Court clarifies grey area in relation to Part VII transitional insurance business transfers following Brexit
Re Phoenix Life Ltd1 confirms that the transitional provisions relating to Part VII transfers between the UK and the EEA do not require the transfer to have been completed by 31 December 2022. While an order must have been made by that date, it is permissible under the legislation for the order to come into effect after 31 December 2022.
As is well known, a number of insurers have undertaken restructuring exercises using Part VII transfers as a result of Brexit, in order to continue writing and/or servicing insurance contracts in the EU. Part VII of FSMA previously allowed business to be transferred between the UK and the EEA but, from 31 December 2020, an insurance business transfer (“IBT”) ceased to qualify under FSMA if it included business carried on in an EEA state.
However, transitional provisions permit the sanction of a Part VII transfer scheme from the UK to the EEA after this date if it qualifies as a transitional IBT scheme, and require an order for the IBT to be made by 31 December 2022.
Re Phoenix Life considered whether an order could be made under s111 of FSMA by 31 December 2022, sanctioning a scheme that would otherwise qualify as a transitional IBT, but which would only come into effect after 31 December 2022.
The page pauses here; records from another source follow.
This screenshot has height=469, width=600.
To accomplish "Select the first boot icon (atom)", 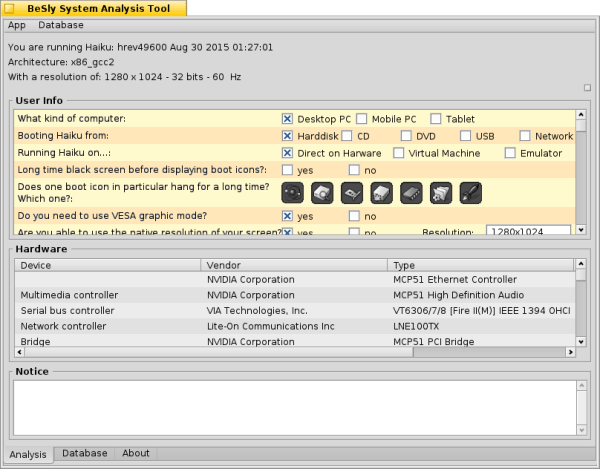I will 293,193.
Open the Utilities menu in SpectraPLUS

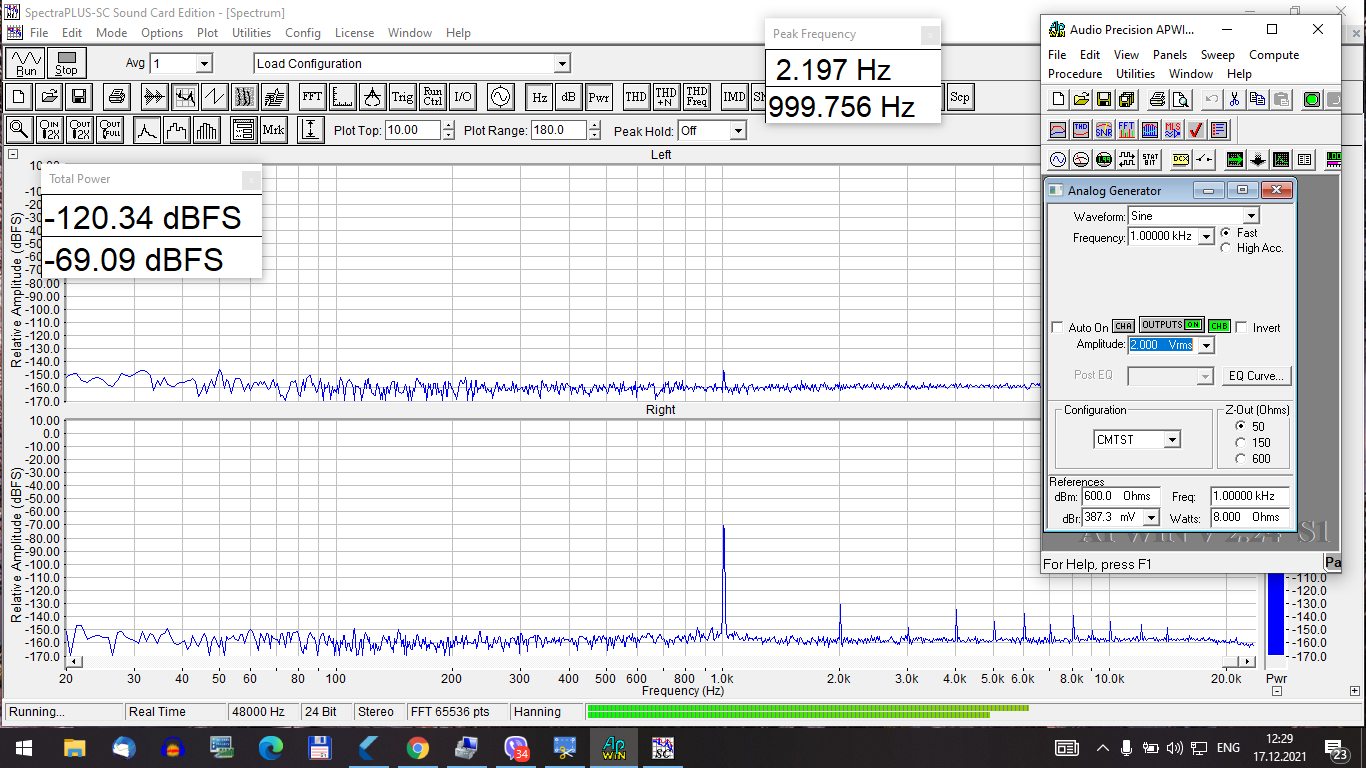click(251, 33)
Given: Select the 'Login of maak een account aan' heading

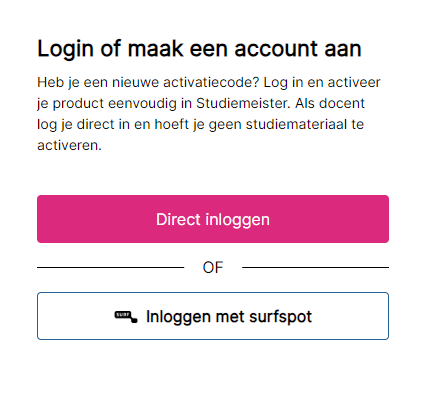Looking at the screenshot, I should pyautogui.click(x=199, y=49).
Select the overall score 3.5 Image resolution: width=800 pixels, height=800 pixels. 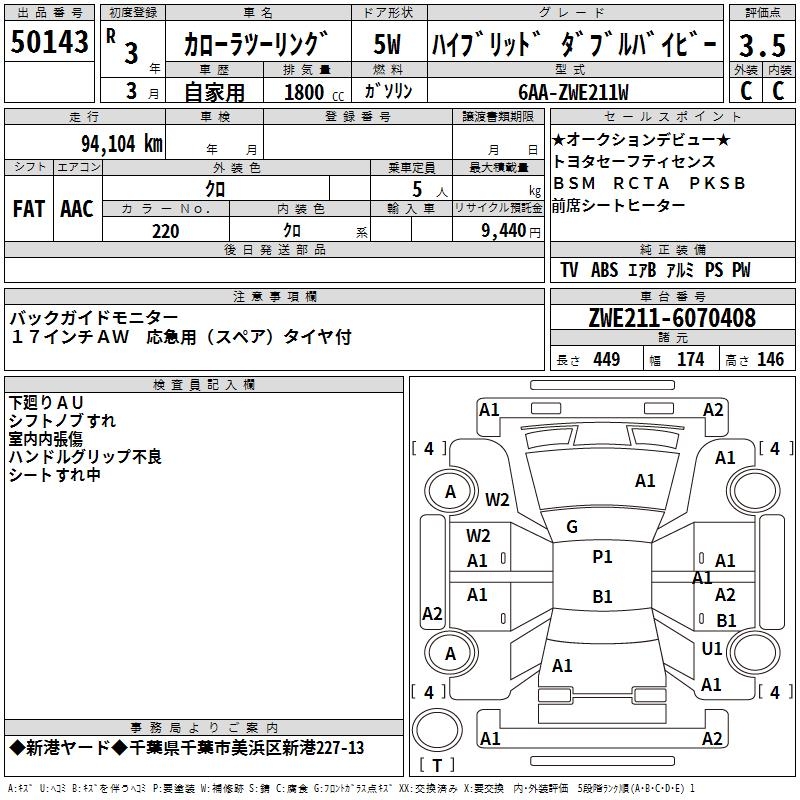coord(761,45)
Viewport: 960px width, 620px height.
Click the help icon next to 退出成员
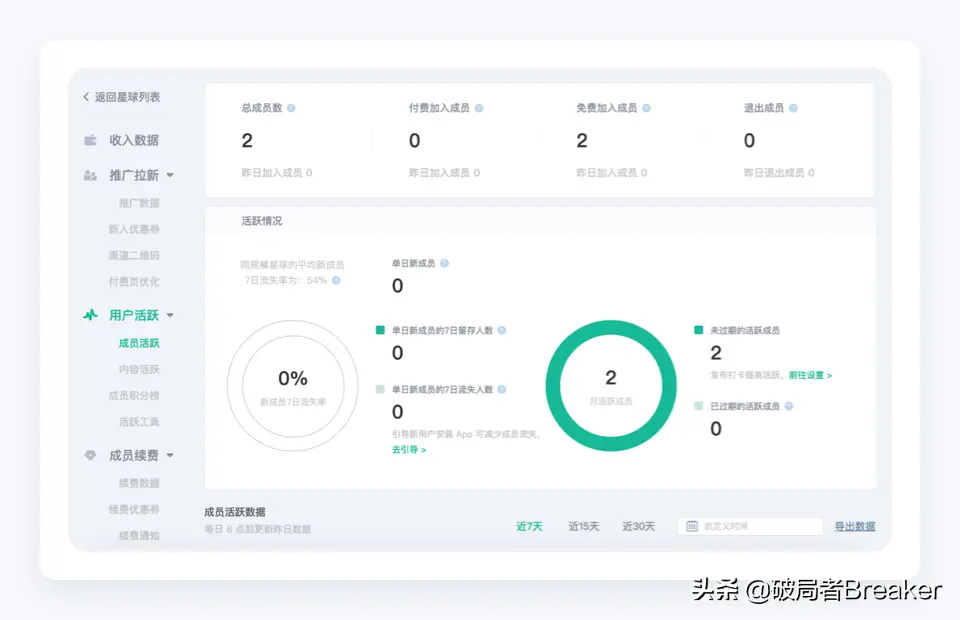point(793,107)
The Judge considered the wording of the relevant schedule, noting that it was clear that the making of an order by a court sanctioning a scheme is a separate concept from the scheme itself coming into effect. The Judge considered that if the legislature that enacted the transitional regulations had intended for the sanction order and the effectiveness of the scheme to be rolled into one, it would have said so in much clearer terms.
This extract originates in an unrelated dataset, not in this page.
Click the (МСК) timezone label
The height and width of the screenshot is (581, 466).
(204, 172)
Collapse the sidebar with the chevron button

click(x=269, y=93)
However, the Judge did note that the judgment was not a final determination binding on all parties, on the basis that it would be wrong to grant a declaration which is binding on policyholders before they have had a chance to exercise their rights under s.110 of FSMA to advance arguments as to why the Court should not sanction the Scheme. Therefore, it would be open to policyholders to argue the judgment was wrong at the sanction hearing, which is scheduled for October 2022.
The Judge also concluded that s112 FSMA ancillary orders could be applied for and made after 31 December 2022, if the order has been made before that date.
Although the relevance of this judgment is unlikely to be long-lasting, given that 31 December 2022 is fast approaching, and many insurers will already have completed transfers they needed to make, the judgment will be of use to others still undergoing transitional IBTs.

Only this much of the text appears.